Daniel Corral: Refractions
Populist Records

Scan the back cover of Daniel Corral's Refractions and a number of different possibilities suggest themselves. With the LA-based composer credited with music box and laptop and joined by electric guitarist Jeremy Kerner and the Isaura String Quartet, the forty-five-minute, single-movement work could be anything from a merciless noise assault of the Merzbow persuasion to the gentlest of reveries. It's impossible to know from the sleeve alone, especially when the release comes to us by way of the always adventurous and unpredictable Populist Records. Corral's own backstory suggests any number of possibilities, too: born and raised in Eagle River, Alaska, he's had his hands in everything from accordion orchestras and puppet operas to microtonal electronics and chamber music. A graduate of CalArts who studied with James Tenney and Anne LeBaron, the composer released his debut solo album Diamond Pulses on Orenda Records in 2015.

Press ‘play' and the mystery's quickly solved. With strings quietly bowing and Corral's electronically processed music box tinkling sweetly, the music blossoms in the most peaceful of manners. Without betraying the contemplative tone established at the outset, the piece thereafter presents an ever-mutating weave of softly glimmering electronics and fluttering acoustic timbres, and as it advances the impression forms of a spacious, ambient-styled composition that's rooted in both pre-formed structures and improvisation. Kerner's identified in the press release as a prog rock/metal guitarist, but his understated textural contributions to Refractions are as far removed from those genres as could be imagined.

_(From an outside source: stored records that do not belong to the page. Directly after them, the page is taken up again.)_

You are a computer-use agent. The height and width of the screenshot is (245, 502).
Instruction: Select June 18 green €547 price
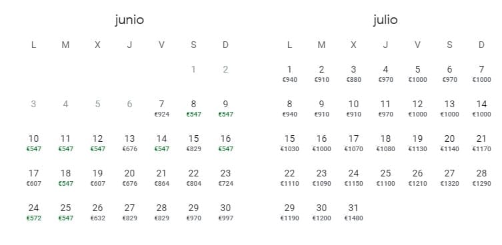coord(65,178)
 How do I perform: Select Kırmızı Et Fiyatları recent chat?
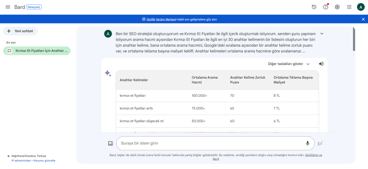click(x=37, y=51)
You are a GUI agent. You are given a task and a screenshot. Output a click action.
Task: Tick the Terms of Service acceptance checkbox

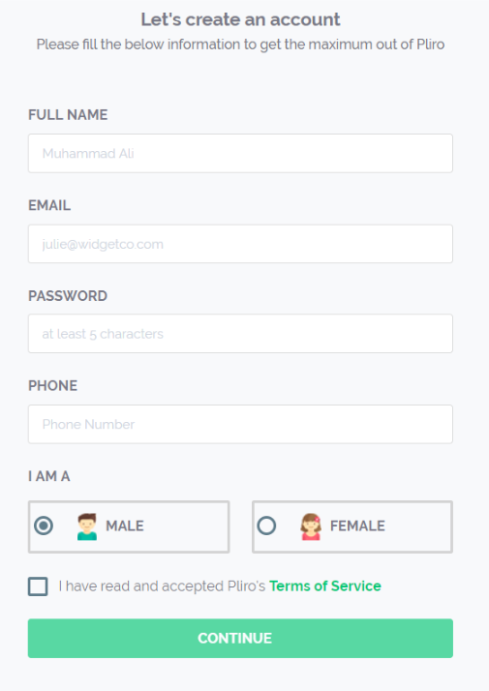38,586
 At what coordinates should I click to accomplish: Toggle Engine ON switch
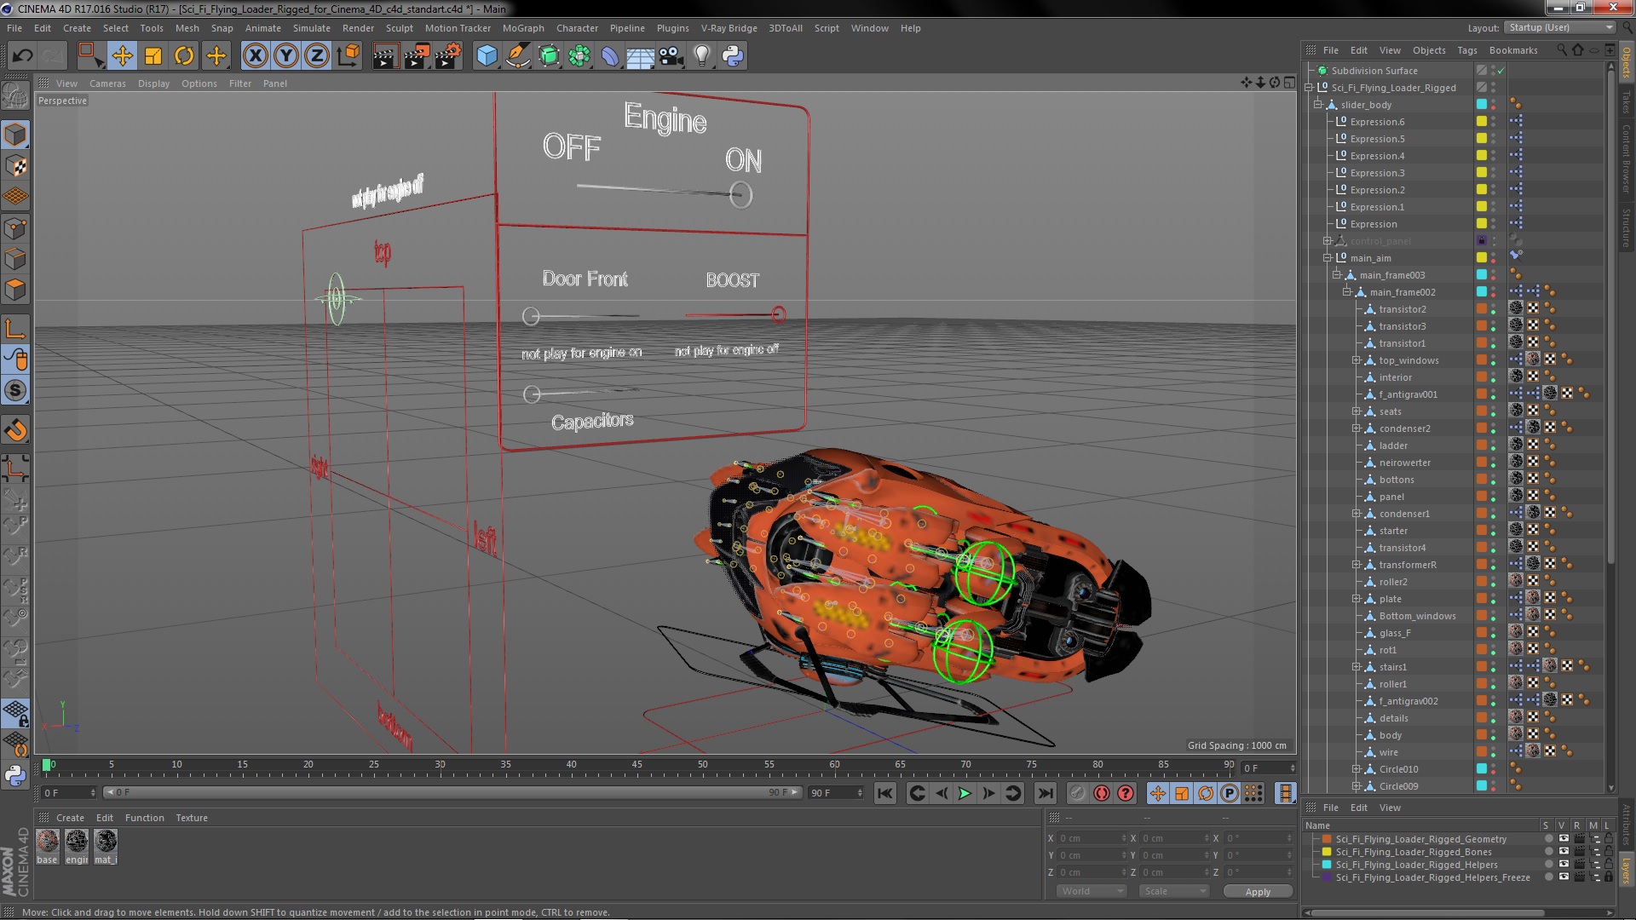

As subdued as Refractions is, it's not without moments of intensity, relatively speaking; jump to the half-way mark, for example, and Corral's laptop can be heard rumbling ominously and the attack of the other instruments seems to grow aggressively in tandem. Still, as the work inches towards its final minutes, its symmetrical arc comes into focus, especially when the music perceptibly slows and the arrangement reduces itself to music box only. In its free-flowing design, Refractions is also similar in design and spirit to a generative work that one might hear play for hours on end as part of a gallery installation.